Sauvageonne de la famille des plantaginacées, elle est commune chez nous au paysage floral, campagne et ville comprise.

En promenade, la rencontrer tapie en solitaire, est un pur moment d’émerveillement qui nous cueille, ignorants souvent de sa fonction météorologique par l’intermédiaire de ses corolles closes ou béantes, suivant le temps.

Son exposition en bleu chatoyant émane de substances chimiques, les anthocyanes, qui sont des messages codés de localisation adressés aux insectes.

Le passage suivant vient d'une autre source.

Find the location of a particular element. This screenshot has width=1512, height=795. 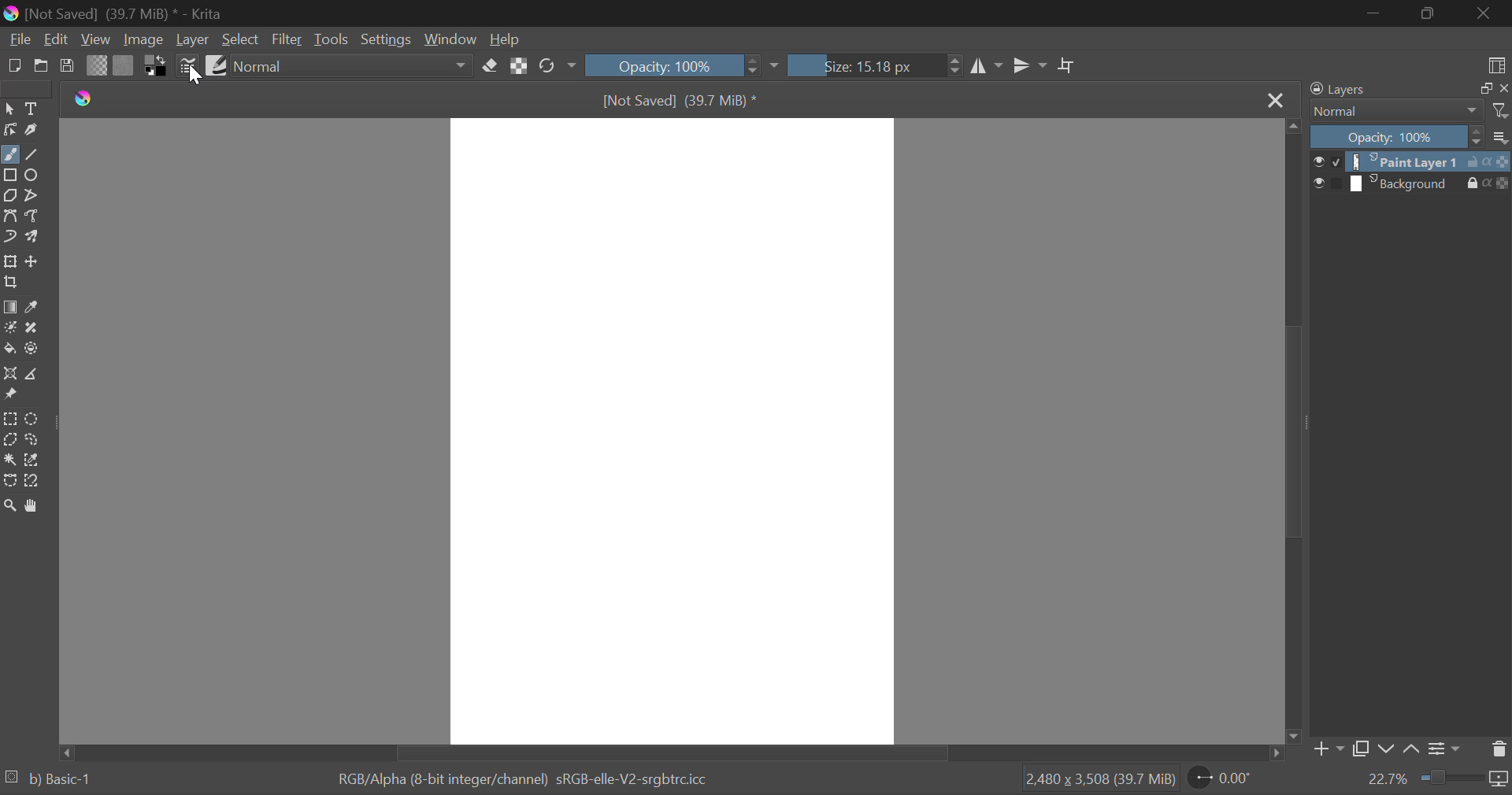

Résistante aux écarts de température, elle supporte les caprices du temps, offrant vaillamment sa parure en hiver.

C’est en avril, qu’elle est floribonde, accompagnée de deux parentes que sont les Véroniques des champs et petit chêne.

En matinée, impossible de la manquer, à la réouverture de ses quatre éphémères pétales inégaux, bigarrés aux fines stries de pinceau de blanc et d’un bleu profond, originalement orientés vers le centre.

Autofertile pour la production de sa semence, elle bénéficie toutefois aussi d’un supplément de service de la gent ailée et du vent dans l’éparpillement de son pollen sur les pistils de ses congénères.

Au cours de l’Histoire, l’Orientale Véronique de Perse, ancien nom de l’Iran, migra vers les Balkans, pour rejoindre l’Europe centrale, en traversant la Turquie.

Cultivée au Jardin Botanique de Karlsruhe, la Belle s’en échappa rapidement et se colonisa partout.

Plus de cinq cent cousines, aux qualificatifs d’espèces, peuplent la flore mondiale : luisante, rustique, précoce, terne, agreste, en épi, germandrée.

Au XVI ème s., devenue l’herbacée fétiche du must vestimentaire, la noblesse féminine Allemande s’empressa de se parer de ses boutons floraux.

Elle se prête honorablement à l’art et aux loisirs : maroquinerie, service de table, peinture, philatélie et offre son logo à l’Association irlandaise « Speedwell Strust » ( Véronique confiance ) qui transmet aux enfants des connaissances en Sciences naturelles.

Durant la seconde guerre mondiale, la Royale Air Force, spécialisée en photographies aériennes, adopta la fleur comme emblème du 541 ème escadron, en présumé écho à son étymologie « Qui porte la victoire ».

Dans la monotonie des jours, dénicher cet épatant petit butin est plaisant et beaucoup plus savoureux, munis d’une loupe ou d’un smartphone macro.

Pour peu que Véronique soit accompagnée d’une autre jubilatoire vivace, la Sylvie, ce serait un heureux comble complétant en filigrane sa symbolique populaire : « Votre visage, en agréable souvenir, me restera en mémoire ».